In an effort to cut waiting lists and improve patient care one trust has set up a fast-track service that enables patients to have operations at another hospital
Sue Brassington, RGN, is lead nurse and matron; Lori Phillips, RGN, is unit manager; Marilyn Reynolds is ward administrator; all at cardiac care unit, Queen Elizabeth Hospital NHS Trust, Woolwich, London.
Queen Elizabeth Hospital NHS Trust has set up a ‘treat and return’ service to allow patients to be fast-tracked for coronary angioplasty surgery. This initiative has resulted in reduced waiting times, reduced anxiety, improved patient experiences and positive skills development for nurses.
When an inpatient has a diagnostic coronary angiogram, they may require further intervention for coronary angioplasty.
Until recently, this additional treatment could be provided in a specialist centre only. Patients would routinely have to wait until a slot became available at St Thomas’ Hospital, which often resulted in bed-blocking at Queen Elizabeth Hospital (QEH) and increased anxiety experienced by patients.

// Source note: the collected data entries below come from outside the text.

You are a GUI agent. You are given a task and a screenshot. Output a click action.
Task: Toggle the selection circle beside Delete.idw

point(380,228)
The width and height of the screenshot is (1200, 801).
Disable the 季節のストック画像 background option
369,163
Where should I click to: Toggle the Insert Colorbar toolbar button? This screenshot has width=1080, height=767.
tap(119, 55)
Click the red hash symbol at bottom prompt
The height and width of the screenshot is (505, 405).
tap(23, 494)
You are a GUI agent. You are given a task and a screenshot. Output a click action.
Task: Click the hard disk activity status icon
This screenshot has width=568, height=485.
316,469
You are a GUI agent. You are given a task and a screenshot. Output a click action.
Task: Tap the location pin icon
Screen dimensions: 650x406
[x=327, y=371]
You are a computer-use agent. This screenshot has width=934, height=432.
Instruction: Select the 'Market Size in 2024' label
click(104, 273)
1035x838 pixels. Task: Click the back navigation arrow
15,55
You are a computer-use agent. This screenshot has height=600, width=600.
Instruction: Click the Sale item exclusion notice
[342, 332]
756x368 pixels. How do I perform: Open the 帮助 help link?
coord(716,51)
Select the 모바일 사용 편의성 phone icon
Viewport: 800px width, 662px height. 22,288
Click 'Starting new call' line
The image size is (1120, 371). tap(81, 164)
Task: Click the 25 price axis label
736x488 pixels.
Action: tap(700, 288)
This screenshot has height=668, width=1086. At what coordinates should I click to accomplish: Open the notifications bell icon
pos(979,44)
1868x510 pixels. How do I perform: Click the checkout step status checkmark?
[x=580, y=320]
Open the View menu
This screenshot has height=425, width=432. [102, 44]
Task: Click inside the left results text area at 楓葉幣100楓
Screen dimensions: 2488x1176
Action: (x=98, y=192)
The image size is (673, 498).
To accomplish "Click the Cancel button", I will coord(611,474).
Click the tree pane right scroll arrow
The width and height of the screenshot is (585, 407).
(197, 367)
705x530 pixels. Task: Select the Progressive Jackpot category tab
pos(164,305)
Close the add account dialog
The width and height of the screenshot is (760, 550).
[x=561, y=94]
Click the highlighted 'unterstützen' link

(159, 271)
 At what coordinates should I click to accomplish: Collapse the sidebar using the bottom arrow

Treat and return means exactly what it says. Patients are taken to St Thomas’ in the morning. They have their procedure performed by a QEH consultant and are returned to QEH later in the afternoon. The following morning they are seen by the consultant and discharged home.
The aims of the treat and return project can be seen both from the patients’ perspective and that of the trust.
From the patient’s perspective, we aimed to address the following issues:
Prolonged waiting times;
Patients experiencing anxiety/lack of support;
The burden on relatives of the financial cost of travelling;
The desire to improve patient experience;
The need to ensure patient choice.
From the trust’s perspective, we wanted to tackle the following problems:
Inequality of access to care;
Inefficient use of beds;
Increased length of stay.
The trust also aimed to:
Increase the nursing team’s profile;
Establish collaborative working between two centres.
Benefits for patients
The project began in May 2006. The pathway is now embedded and is a well-established service for patients. By mid-March 2008, 238 patients had been successfully treated through the treat and return service.
The initiative has resulted in reduced waiting times. Before treat and return was introduced, the average wait was seven days; the maximum wait is now four days. This has resulted in a better patient experience. It has also led to appropriate use of specialist beds, in that patients now receive the right care at the right time.
Patients’ stress and anxiety is also reduced. They are given a set date for their procedure and they know who will be performing it. Patients have evaluated the service positively, with one describing it as ‘awesome’.
In addition, patients are treated by one team from the beginning of their hospital journey to the end. The inclusion of cardiac rehabilitation staff on the team ensures that patients receive a seamless service from entry to exit point.
As a result of the project, nurses at the district general hospital have acquired extra skills managing post-operative angioplasty patients.
We started an angioplasty service on site at QEH in April 2007 and are looking forward to developing this further over the coming year.
The development of a joint integrated care pathway between QEH and St Thomas’ Hospital has improved communication, audit and variance tracking. It has also fostered networking and the sharing of good practice and skills.
We made a successful poster presentation on the project at the trust’s yearly ‘Raising the Standards’ event.
South East London Cardiac Network has now introduced a web-based referral system, and all transfers between hospitals for cardiac interventions in the area are completed through this system.
This is another example of trusts working together to improve the patient journey by sharing expertise. See www.selcardiacnetwork.nhs.uk for more details.
The treat and return project is an example of a multidisciplinary team working collaboratively to achieve better patient experience and has produced positive results for all the teams. The importance of cross-boundary working cannot be stressed enough.
Patient experience has without doubt been improved, both in terms of waiting times and the continuity of care experienced.
Patients are also actively encouraged to be involved in their care and this is facilitated by starting them on the ‘angioplasty plan’ – a brief cognitive-behavioural rehabilitation programme to aid self-management of a long-term condition, which includes goal setting and stress reduction. This tool was developed by a team at the University of York, following the development of the ‘angina plan’ (see www.anginaplan.org.uk/angioplasty.htm).